Porque también vosotros, oh copos de algodón,
me habéis hecho cerrar los ojos, como en recuerdo
del campo cegador de las salinas,

yo os evoco, siendo que nunca he visto
vuestra blancura intacta bajo el cielo,
pero de sólo imaginarla
me he encandilado como quien es visitado por un ángel.

XIX

saludo al meridiano de luz
alzando mi puñado
de sal
que se une a los fulgores enfilados
debajo del cenit:
mi copa levantada
en la celebración
del sol y de la tierra,
en la tierra de América.

Acerca del autor

Ricardo Ángel Minetti reside en la localidad de Sarmiento, provincia de Santa Fe (Argentina).
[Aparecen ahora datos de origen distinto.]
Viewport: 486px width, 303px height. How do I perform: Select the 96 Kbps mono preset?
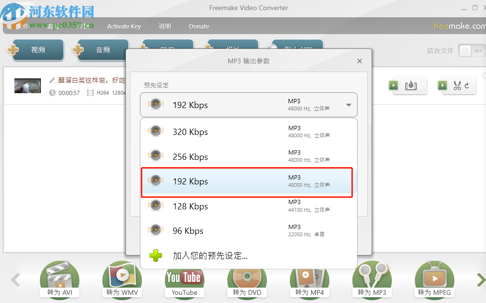point(155,230)
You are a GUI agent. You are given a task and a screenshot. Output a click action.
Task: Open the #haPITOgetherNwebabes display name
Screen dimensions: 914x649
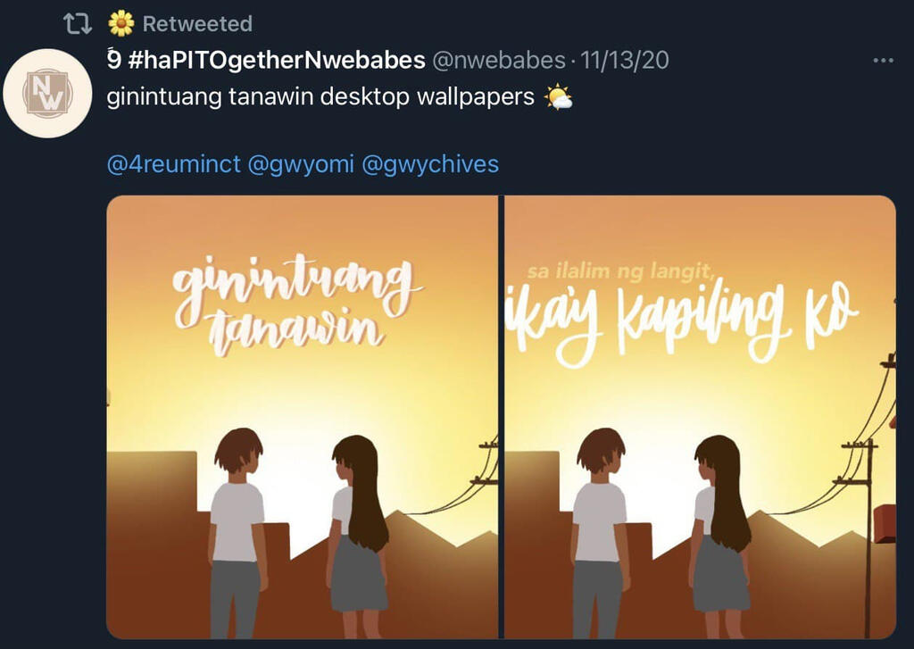coord(266,60)
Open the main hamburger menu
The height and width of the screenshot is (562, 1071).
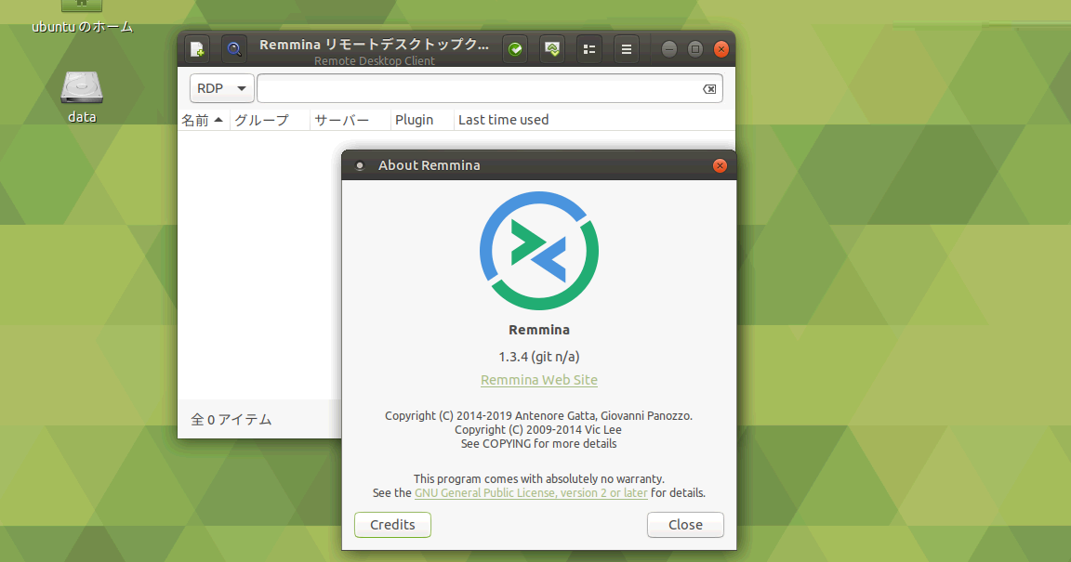click(x=626, y=48)
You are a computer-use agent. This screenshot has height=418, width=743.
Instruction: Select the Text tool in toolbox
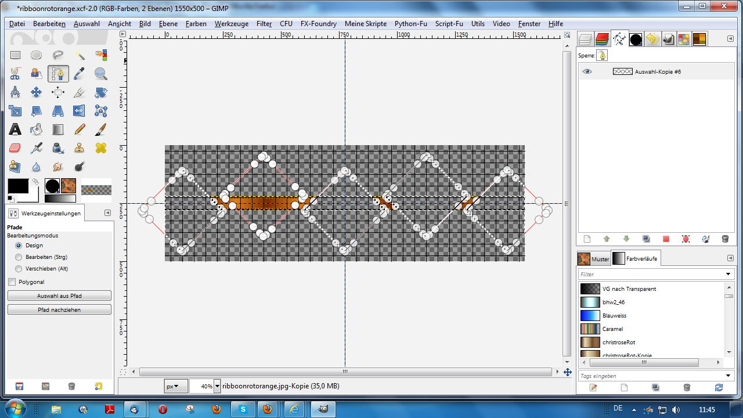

Obtuvo menciones (José Cibils 1990 y 1991, Santa Fe) y premios (Segundo premio Lermo Rafael Balbi, 1990, Santa Fe y Primer Premio Movimiento Recuperar, 1991, Rafaela) en certámenes provinciales de poesía para autores jóvenes, y Mención de Honor en el Certamen “Junín-País” 2007. Ha publicado los poemarios La Búsqueda (Rosario, marzo de 1994) y Paisajes Interiores (Santa Fe, 2000). Participó en las antologías Palabras en Libertad (Buenos Aires, 2002), y El Deseo de la Palabra (Buenos Aires, Dunken, 2005).